■ **DIRECTIVE**
Can you update the part of the records that opens with the line containing "The image size is (1280, 800)." and closes with the line containing "Click the Joint" by replacing "heading" with "title" and leaving everything else unchanged?

■ **GIVEN INFORMATION**
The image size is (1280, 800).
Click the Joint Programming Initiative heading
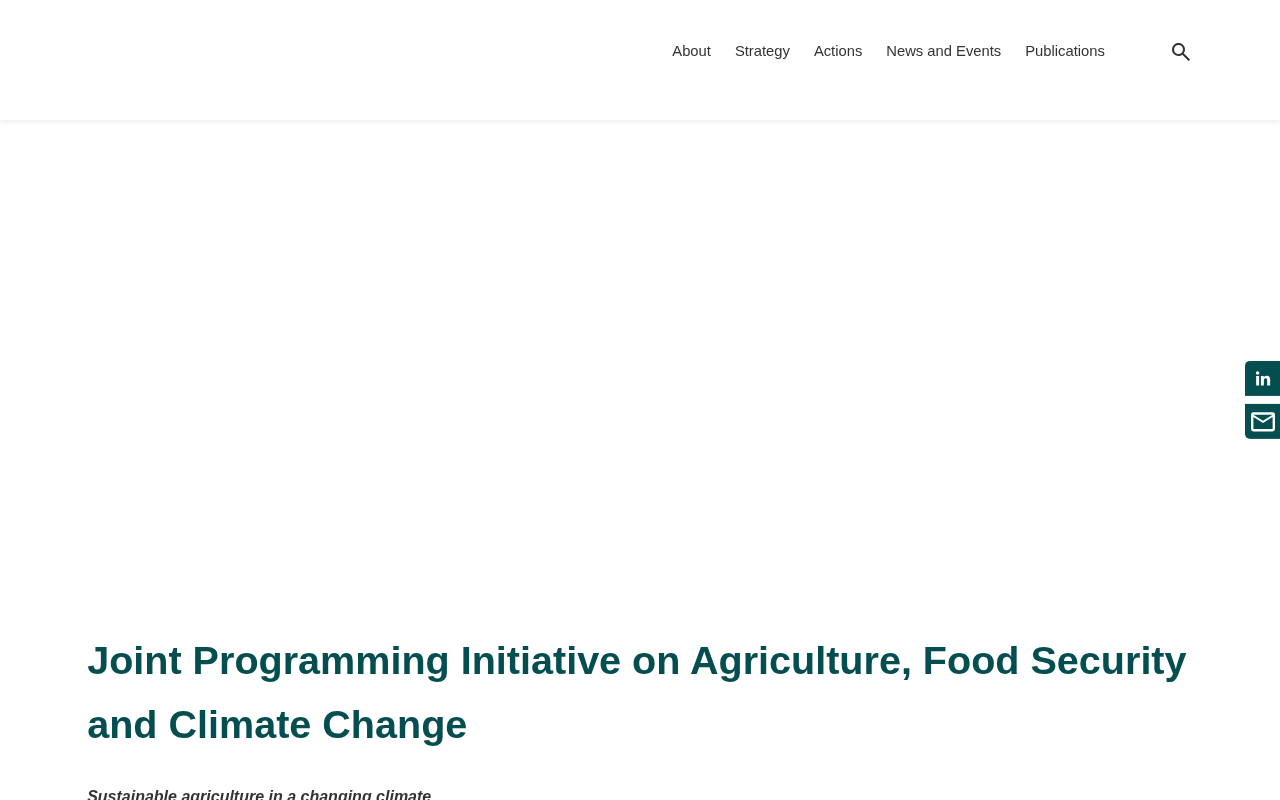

--

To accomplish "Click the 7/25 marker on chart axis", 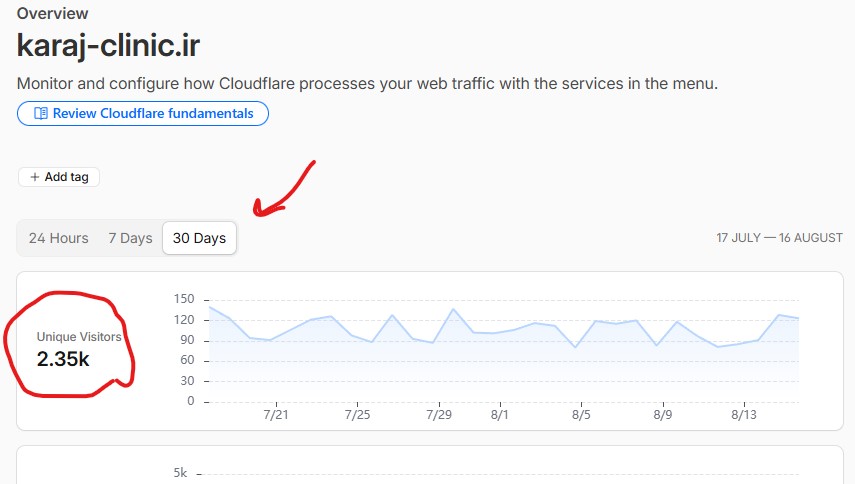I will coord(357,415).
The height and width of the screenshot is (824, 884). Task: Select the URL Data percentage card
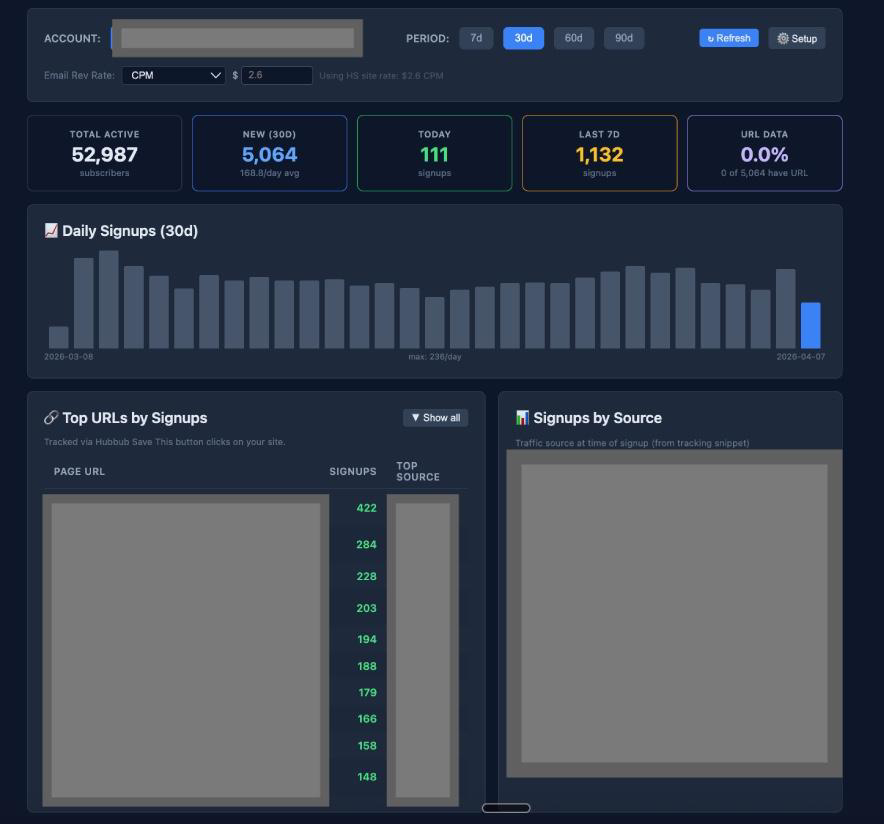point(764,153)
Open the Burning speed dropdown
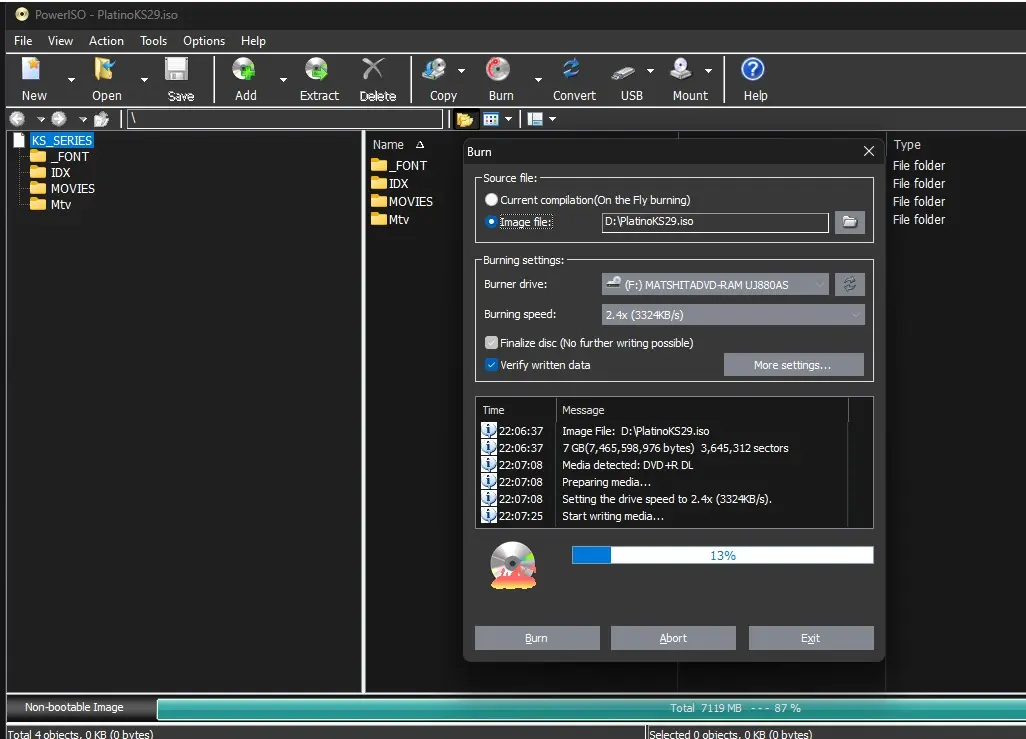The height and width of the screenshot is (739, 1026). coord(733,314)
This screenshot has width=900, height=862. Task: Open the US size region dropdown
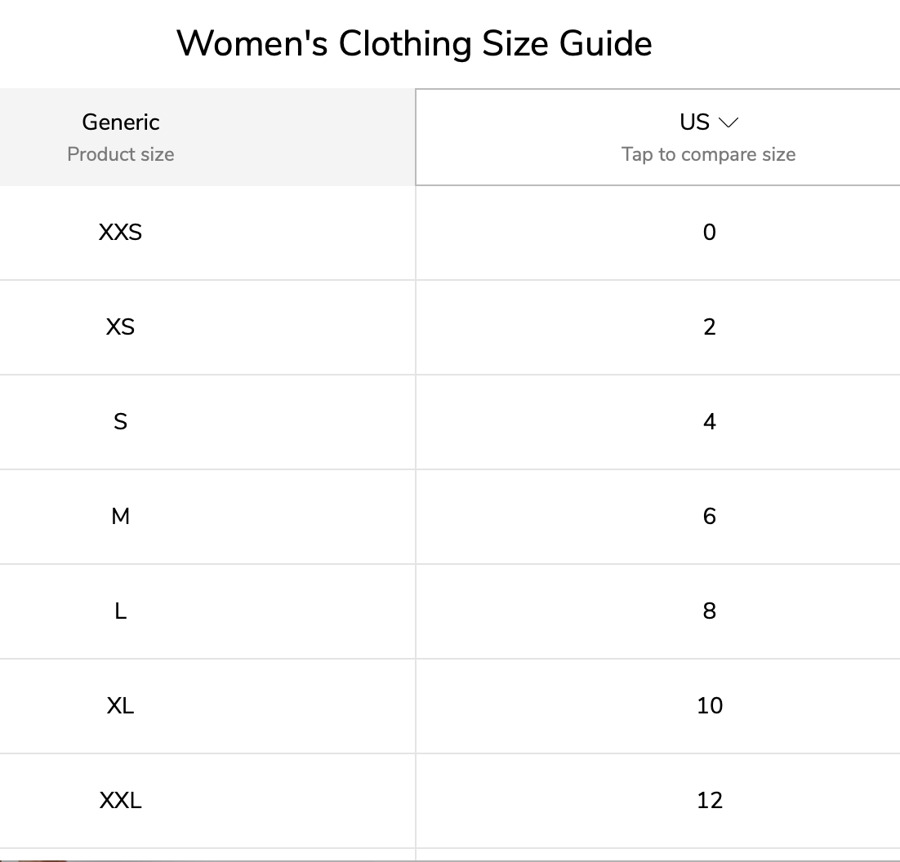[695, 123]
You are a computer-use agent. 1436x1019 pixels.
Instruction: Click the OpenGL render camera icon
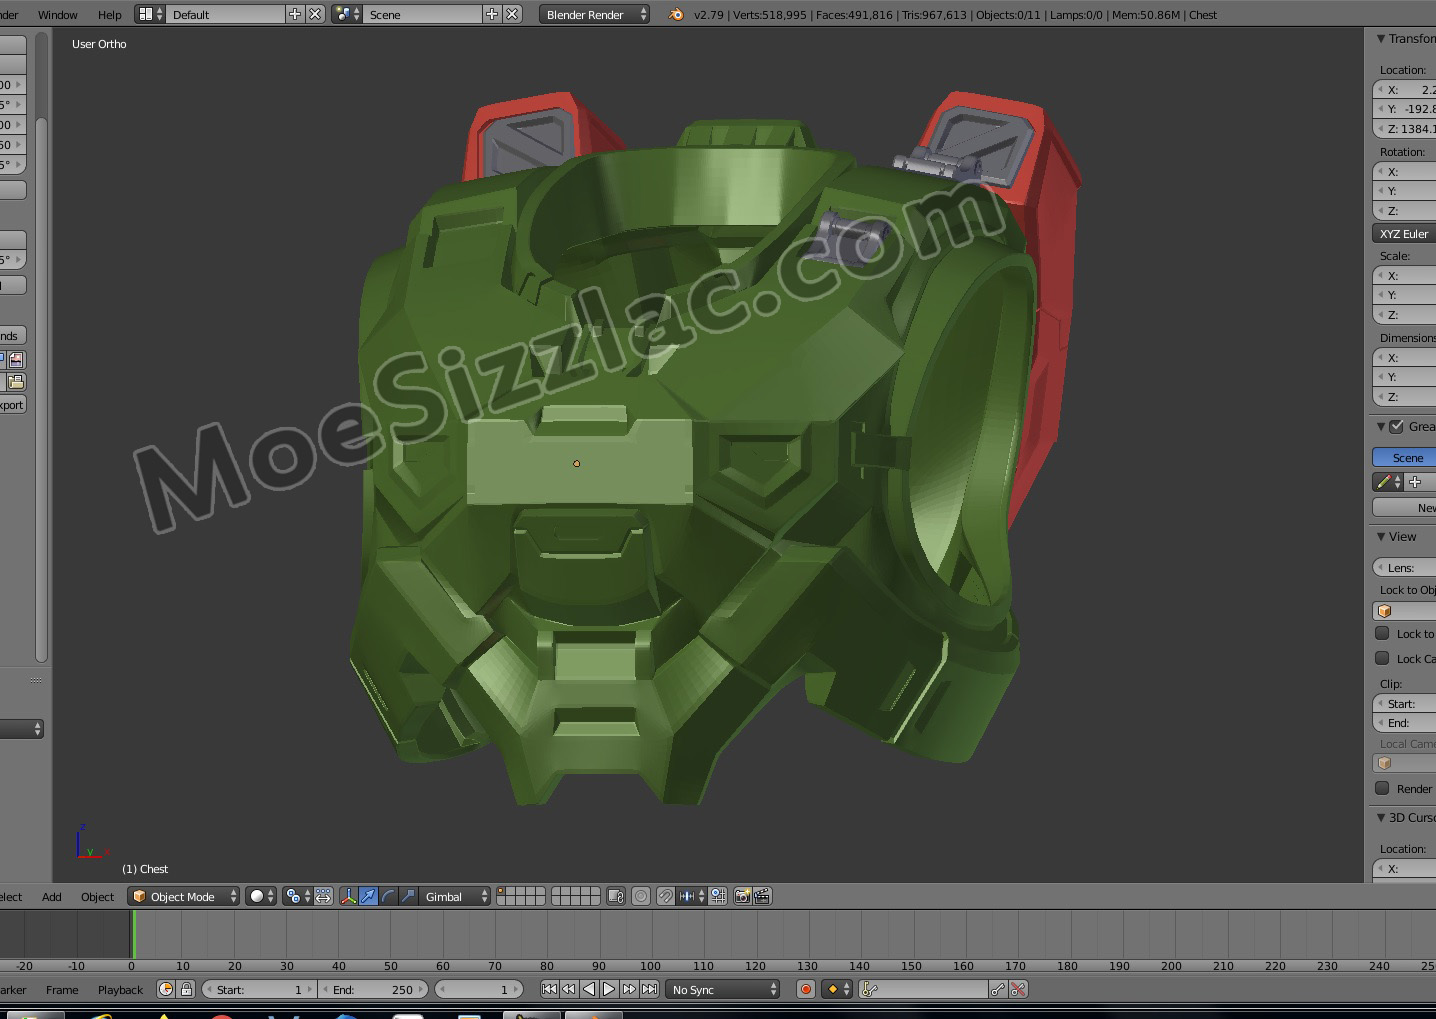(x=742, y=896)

■ **SOLUTION**
The image size is (1280, 800).
Click the Joint Programming Initiative title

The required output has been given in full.